## Task objective
From the records below, output exactly the lines running from the line containing "Instruction: Reply to" through the line containing "Image resolution: width=1024", and no others.

## Material to process
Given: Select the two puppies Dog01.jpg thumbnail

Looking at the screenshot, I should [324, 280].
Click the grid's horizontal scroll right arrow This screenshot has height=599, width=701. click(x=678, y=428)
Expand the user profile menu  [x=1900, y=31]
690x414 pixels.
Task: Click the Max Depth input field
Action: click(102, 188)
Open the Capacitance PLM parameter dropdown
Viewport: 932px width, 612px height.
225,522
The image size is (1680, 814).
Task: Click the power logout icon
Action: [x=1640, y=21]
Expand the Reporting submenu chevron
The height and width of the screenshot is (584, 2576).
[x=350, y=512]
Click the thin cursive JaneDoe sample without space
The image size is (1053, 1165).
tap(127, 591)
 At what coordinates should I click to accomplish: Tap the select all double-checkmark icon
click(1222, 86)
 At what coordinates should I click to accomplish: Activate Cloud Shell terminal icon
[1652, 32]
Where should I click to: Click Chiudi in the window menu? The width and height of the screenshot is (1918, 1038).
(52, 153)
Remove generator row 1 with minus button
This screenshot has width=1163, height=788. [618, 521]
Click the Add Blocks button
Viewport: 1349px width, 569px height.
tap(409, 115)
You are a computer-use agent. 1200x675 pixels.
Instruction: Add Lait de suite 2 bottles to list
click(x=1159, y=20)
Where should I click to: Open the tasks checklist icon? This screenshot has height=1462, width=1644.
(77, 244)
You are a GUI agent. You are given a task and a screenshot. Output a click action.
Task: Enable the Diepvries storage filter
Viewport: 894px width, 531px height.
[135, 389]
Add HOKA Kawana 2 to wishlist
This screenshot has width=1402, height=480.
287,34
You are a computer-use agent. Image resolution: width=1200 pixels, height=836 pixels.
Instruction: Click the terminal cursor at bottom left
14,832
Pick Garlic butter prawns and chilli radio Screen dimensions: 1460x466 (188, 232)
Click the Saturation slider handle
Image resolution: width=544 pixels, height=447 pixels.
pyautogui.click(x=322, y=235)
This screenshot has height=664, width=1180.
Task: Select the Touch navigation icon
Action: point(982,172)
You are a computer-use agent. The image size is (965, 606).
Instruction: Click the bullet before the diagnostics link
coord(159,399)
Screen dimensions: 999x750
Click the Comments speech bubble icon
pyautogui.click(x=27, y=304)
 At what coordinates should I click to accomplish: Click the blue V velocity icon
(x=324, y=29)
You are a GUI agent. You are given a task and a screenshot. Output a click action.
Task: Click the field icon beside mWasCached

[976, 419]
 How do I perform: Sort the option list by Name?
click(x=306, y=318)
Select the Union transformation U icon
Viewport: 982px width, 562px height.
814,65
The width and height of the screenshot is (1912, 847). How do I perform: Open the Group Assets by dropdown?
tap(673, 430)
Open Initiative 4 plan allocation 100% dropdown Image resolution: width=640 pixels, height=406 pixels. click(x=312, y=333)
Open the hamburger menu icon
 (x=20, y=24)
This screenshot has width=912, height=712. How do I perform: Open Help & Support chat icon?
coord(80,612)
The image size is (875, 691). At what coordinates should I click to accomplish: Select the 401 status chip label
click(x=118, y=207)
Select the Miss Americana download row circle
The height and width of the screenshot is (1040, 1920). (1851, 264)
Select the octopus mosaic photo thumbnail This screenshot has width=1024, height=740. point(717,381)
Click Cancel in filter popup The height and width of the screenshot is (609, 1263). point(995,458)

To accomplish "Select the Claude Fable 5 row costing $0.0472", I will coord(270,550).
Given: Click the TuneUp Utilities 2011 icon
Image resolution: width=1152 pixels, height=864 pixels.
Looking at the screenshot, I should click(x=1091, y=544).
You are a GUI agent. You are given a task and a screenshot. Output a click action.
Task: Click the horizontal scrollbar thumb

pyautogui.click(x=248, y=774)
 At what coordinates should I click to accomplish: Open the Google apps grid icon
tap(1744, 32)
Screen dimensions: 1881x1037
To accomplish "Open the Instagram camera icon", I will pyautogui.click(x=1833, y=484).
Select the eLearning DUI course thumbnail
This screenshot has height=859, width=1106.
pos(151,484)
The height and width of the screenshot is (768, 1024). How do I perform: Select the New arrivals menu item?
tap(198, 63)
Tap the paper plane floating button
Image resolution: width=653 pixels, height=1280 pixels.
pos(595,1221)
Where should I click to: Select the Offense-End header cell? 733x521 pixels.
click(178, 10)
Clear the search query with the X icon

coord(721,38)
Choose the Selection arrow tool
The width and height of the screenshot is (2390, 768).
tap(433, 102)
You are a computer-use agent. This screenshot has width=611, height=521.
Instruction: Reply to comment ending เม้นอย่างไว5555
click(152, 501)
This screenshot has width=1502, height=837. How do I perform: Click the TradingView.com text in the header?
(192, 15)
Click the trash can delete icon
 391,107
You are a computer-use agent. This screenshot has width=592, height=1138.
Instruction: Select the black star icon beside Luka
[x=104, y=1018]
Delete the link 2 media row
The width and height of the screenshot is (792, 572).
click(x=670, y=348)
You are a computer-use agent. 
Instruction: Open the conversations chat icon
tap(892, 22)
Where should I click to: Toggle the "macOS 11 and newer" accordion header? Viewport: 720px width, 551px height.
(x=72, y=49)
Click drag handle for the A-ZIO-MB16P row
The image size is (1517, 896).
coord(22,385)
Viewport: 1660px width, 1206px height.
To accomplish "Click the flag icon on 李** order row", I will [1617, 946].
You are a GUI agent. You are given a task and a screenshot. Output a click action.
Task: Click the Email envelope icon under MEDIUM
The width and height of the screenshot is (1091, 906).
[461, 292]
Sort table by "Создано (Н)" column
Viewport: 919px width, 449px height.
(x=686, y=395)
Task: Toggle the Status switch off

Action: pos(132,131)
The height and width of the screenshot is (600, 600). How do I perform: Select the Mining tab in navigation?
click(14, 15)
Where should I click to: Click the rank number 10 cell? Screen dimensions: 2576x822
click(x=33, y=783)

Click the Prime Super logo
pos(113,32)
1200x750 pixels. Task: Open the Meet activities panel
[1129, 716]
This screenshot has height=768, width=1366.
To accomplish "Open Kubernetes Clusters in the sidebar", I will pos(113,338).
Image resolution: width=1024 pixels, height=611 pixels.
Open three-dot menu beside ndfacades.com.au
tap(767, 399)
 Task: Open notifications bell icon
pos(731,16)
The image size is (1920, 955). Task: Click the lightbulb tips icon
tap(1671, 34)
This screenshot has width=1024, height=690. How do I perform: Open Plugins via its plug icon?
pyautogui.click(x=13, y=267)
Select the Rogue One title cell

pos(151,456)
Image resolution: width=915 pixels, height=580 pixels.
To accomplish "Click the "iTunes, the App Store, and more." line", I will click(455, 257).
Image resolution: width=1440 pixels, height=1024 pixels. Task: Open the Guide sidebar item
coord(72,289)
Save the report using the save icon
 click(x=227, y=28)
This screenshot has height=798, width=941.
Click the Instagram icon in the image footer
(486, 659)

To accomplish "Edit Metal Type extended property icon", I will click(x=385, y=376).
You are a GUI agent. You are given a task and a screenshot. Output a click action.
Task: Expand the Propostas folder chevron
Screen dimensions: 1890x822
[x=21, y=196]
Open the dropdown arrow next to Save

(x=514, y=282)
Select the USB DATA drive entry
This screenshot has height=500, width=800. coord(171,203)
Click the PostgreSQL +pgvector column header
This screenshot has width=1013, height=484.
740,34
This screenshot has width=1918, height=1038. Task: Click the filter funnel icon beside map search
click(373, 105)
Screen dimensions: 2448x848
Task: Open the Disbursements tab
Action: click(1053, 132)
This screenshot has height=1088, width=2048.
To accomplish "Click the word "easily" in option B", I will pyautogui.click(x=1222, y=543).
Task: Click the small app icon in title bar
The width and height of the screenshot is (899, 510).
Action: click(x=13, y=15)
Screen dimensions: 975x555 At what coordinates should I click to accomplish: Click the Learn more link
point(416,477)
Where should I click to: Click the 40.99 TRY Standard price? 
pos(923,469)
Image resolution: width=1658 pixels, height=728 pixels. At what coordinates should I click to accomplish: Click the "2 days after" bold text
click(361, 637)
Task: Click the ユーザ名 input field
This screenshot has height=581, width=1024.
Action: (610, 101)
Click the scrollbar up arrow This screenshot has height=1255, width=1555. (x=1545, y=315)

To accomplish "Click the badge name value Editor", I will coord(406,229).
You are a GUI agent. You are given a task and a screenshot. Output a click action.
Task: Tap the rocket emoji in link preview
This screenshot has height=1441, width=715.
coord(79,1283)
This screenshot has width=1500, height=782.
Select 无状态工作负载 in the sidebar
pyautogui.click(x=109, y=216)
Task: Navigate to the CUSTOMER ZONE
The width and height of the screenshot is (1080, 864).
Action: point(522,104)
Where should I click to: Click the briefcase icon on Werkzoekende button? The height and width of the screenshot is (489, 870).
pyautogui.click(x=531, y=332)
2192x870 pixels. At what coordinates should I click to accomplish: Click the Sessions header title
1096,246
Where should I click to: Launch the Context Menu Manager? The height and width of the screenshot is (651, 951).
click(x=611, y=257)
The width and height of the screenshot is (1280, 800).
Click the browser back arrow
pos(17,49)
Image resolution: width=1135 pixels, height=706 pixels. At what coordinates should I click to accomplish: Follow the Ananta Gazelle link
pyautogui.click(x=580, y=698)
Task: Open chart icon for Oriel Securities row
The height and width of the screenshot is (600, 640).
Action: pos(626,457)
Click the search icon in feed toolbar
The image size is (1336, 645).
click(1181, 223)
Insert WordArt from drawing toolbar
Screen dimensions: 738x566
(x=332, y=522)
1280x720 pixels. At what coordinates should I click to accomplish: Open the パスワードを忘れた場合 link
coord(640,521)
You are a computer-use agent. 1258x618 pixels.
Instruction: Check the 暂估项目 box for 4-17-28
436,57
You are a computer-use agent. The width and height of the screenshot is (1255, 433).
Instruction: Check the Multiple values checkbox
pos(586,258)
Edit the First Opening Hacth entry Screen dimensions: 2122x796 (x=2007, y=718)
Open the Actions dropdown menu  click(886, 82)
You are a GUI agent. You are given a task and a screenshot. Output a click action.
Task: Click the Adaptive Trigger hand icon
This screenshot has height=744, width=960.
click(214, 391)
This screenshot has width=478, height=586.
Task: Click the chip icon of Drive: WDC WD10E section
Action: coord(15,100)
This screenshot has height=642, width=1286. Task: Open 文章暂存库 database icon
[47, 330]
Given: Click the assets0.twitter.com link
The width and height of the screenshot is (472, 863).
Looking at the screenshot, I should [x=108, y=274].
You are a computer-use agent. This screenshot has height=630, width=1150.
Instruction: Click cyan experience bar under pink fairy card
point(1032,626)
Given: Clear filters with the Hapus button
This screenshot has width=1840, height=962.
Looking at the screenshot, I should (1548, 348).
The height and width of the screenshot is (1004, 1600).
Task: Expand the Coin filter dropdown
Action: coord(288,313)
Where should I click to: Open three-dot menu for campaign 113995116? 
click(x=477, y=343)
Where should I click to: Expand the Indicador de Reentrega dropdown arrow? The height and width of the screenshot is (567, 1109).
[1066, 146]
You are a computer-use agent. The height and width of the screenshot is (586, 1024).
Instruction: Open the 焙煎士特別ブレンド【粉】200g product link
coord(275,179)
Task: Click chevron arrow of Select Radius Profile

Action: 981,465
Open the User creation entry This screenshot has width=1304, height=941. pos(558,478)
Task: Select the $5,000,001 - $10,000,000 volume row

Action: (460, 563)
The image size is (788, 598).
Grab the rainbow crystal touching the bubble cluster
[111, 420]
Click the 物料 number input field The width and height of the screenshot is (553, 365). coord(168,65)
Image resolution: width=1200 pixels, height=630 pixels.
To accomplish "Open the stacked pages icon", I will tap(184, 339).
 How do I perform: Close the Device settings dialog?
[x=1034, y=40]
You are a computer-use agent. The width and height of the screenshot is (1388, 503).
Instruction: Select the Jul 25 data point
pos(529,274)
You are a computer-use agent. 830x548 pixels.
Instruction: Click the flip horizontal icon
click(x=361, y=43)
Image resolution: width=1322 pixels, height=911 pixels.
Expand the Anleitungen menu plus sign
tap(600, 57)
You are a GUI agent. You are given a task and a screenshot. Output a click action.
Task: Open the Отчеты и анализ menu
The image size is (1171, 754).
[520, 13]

## Output below
Instruction: Reply to comment ending เม้นอย่างไว5555
click(152, 501)
This screenshot has width=1502, height=837. How do I perform: Click the TradingView.com text in the header?
(192, 15)
Click the trash can delete icon
 391,107
You are a computer-use agent. This screenshot has width=592, height=1138.
Instruction: Select the black star icon beside Luka
[x=104, y=1018]
Delete the link 2 media row
The width and height of the screenshot is (792, 572).
click(x=670, y=348)
You are a computer-use agent. 
Instruction: Open the conversations chat icon
tap(892, 22)
Where should I click to: Toggle the "macOS 11 and newer" accordion header? Viewport: 720px width, 551px height.
(x=72, y=49)
Click drag handle for the A-ZIO-MB16P row
The image size is (1517, 896).
coord(22,385)
Viewport: 1660px width, 1206px height.
To accomplish "Click the flag icon on 李** order row", I will [1617, 946].
You are a GUI agent. You are given a task and a screenshot. Output a click action.
Task: Click the Email envelope icon under MEDIUM
The width and height of the screenshot is (1091, 906).
[461, 292]
Sort table by "Создано (Н)" column
Viewport: 919px width, 449px height.
(x=686, y=395)
Task: Toggle the Status switch off

Action: pos(132,131)
The height and width of the screenshot is (600, 600). How do I perform: Select the Mining tab in navigation?
click(14, 15)
Where should I click to: Click the rank number 10 cell? Screen dimensions: 2576x822
click(x=33, y=783)

Click the Prime Super logo
pos(113,32)
1200x750 pixels. Task: Open the Meet activities panel
[1129, 716]
This screenshot has height=768, width=1366.
To accomplish "Open Kubernetes Clusters in the sidebar", I will pos(113,338).
Image resolution: width=1024 pixels, height=611 pixels.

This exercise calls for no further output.